I was curious to find out what Australias marketing community thought about this, so we asked, and you guys answered.

The results are in, and the once mighty TVs ad pulling power looks to be a little shaky in the face of new spending options.

A staunch 21 percent of you are loyal to the medium that continues to deliver the largest number of mass eyeballs, but a larger percentage are at the other end of the spectrum entirely.

27 percent of you have boldly declared the TVC dead. But the remaining 52 percent voted that we still have a few years of ad-skipping yet to come. The message is that whether the viewers really care about that big ad youve produced or not, the industry isnt ready to write off the television just yet.

A shrinking market?

According to research released by Free TV, the industry association for free-to-air TV Australia, in late July, the metropolitan television advertising market shrank more than 15 percent compared with the previous six months in the first half of 2008. The Free TV research highlighted a 1.4 percent fall in Sydney and Crikey reported that radio was also feeling the squeeze in the harbour city:

Radio Network revealed last Friday that radio ad revenues in the Sydney
metro market had fallen 1.17% in the year to June in downgrading
earnings by 15% to 20%.

All this came off the back of the announcement in June by Channel Ten that a sharp pullback in demand would cut its television earnings by 10 percent this year.

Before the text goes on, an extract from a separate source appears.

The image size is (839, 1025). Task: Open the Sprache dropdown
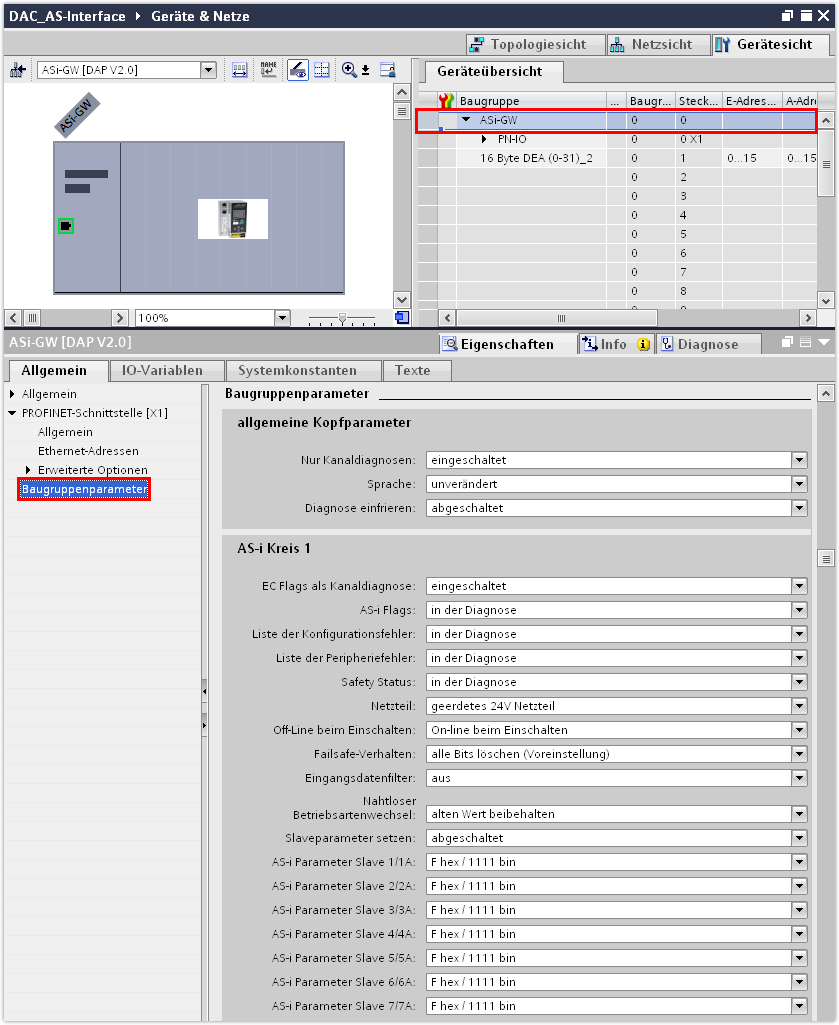(x=798, y=484)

Of course, the media buyers were quick to downplay the revenue wranglings from Nick Falloon and Channel Ten – makes sense really doesnt it – and Harold Mitchell led the charge, saying We havent seen any signs of external pressures as indicated by Channel Ten, and the market is still growing.

But industry analysts since have not been quite as bullish as Mitchell, with some even predicting the figures released by Free TV in July.

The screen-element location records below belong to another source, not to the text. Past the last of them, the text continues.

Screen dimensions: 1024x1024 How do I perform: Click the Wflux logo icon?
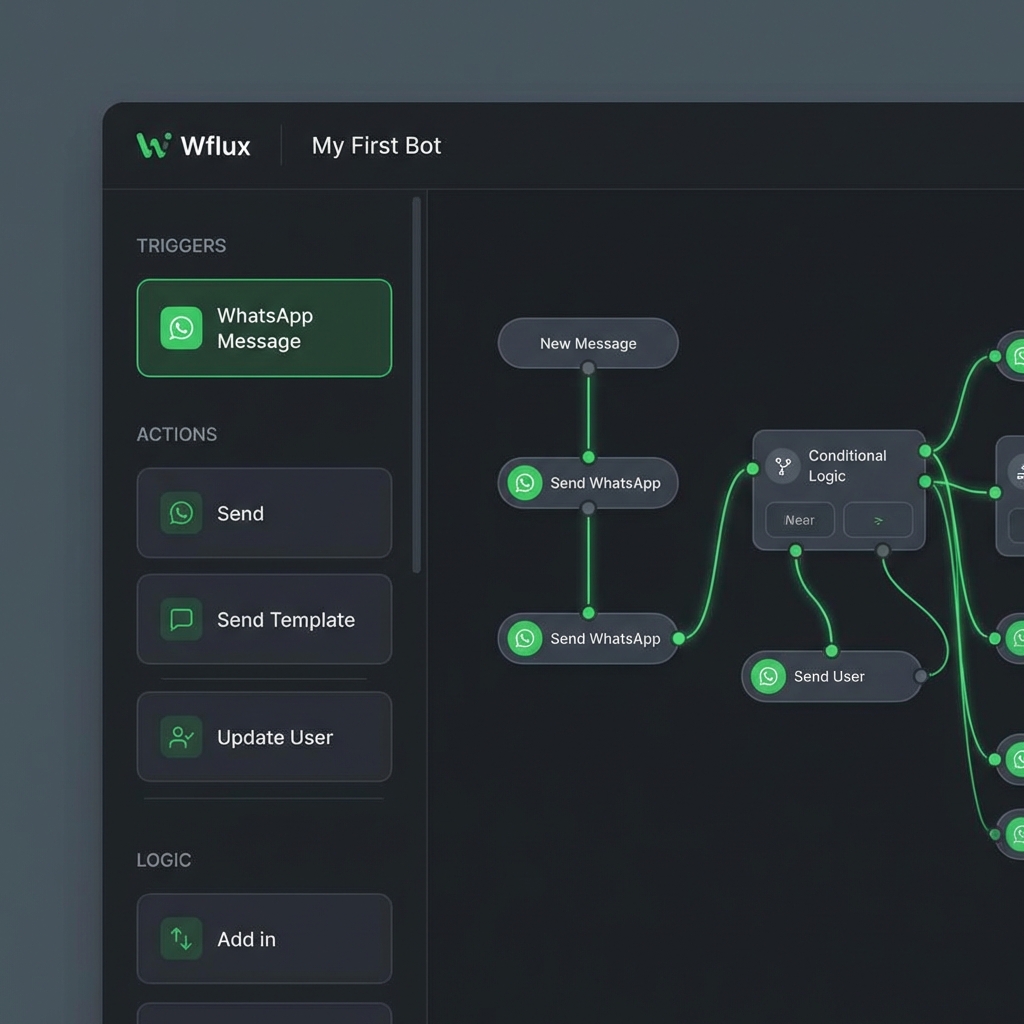coord(153,146)
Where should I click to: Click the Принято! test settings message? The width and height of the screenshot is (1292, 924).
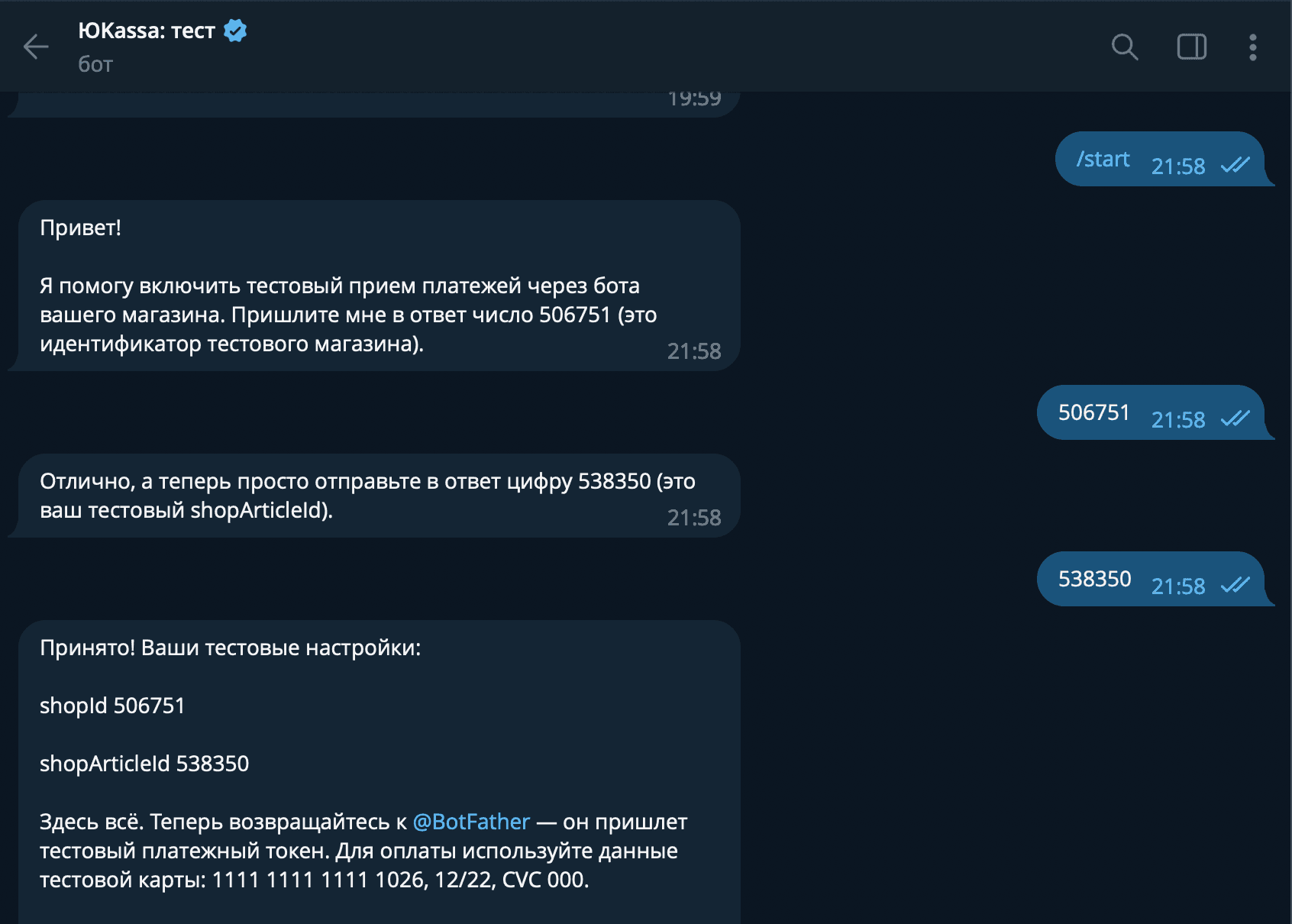coord(230,648)
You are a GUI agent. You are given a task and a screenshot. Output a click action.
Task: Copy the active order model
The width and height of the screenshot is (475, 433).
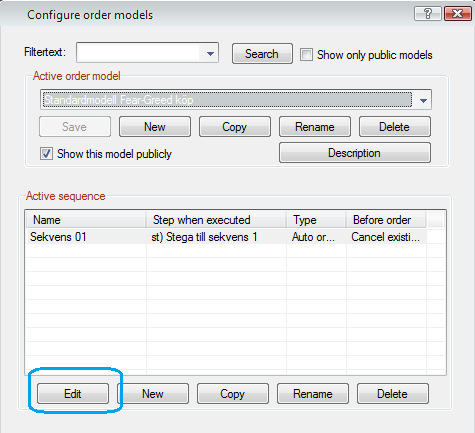235,127
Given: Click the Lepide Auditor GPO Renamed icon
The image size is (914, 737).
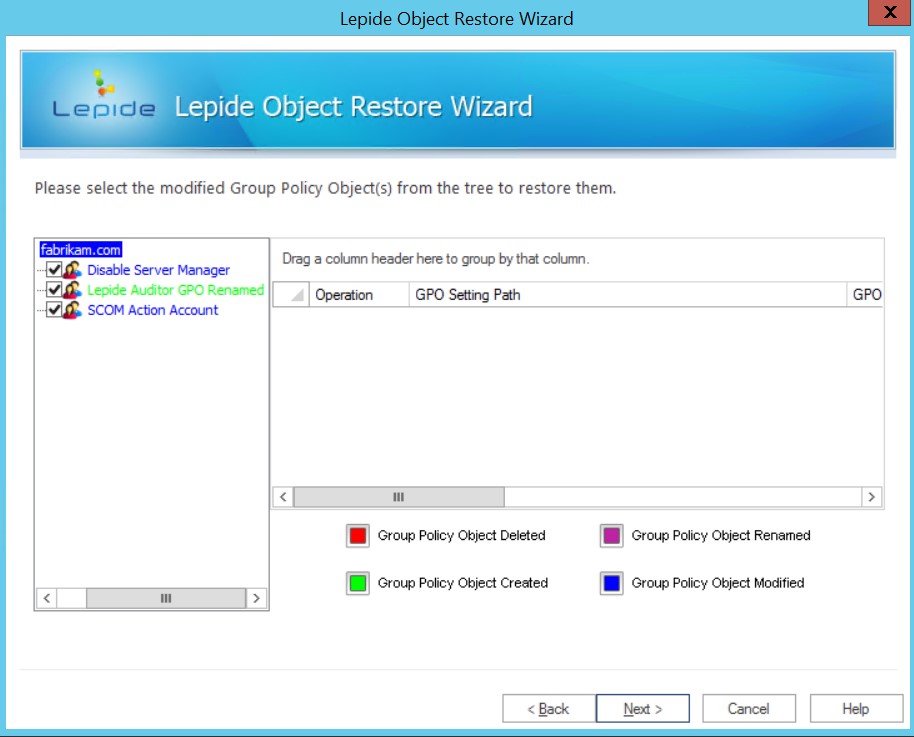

Andrew Anagnostellis of Deutsche Bank forecast that metropolitan TV advertising spending would rise 1.2 percent this year, compared with 7.6 percent last year, and Free TVs figures dont even suggest that level of growth in 2008.

So what does the future look like for TV?

Lets not kid ourselves – the TVC still has a powerful hold over a mass audience, and there is still great TV creative coming out of Australia. My question though, is how much longer can we continue to sell the idea of a mass audience to advertisers, when the conversation has shifted far more towards the benefits of accessing a highly-targeted audience?

Weve been talking about media fragmentation for years, but its worth pointing out that with TiVo entering Australia, the launch of dedicated 24-hour HD channels through Foxtel, and the introduction of the iPhone into Australia, the very idea of a mass audience being targeted has become quite laughable anyway.

Ive all but given up watching television anyway. Aside from the occasional doco, I am now watching almost nothing but TED talks. The ideas discussed in those are really worth switching on for.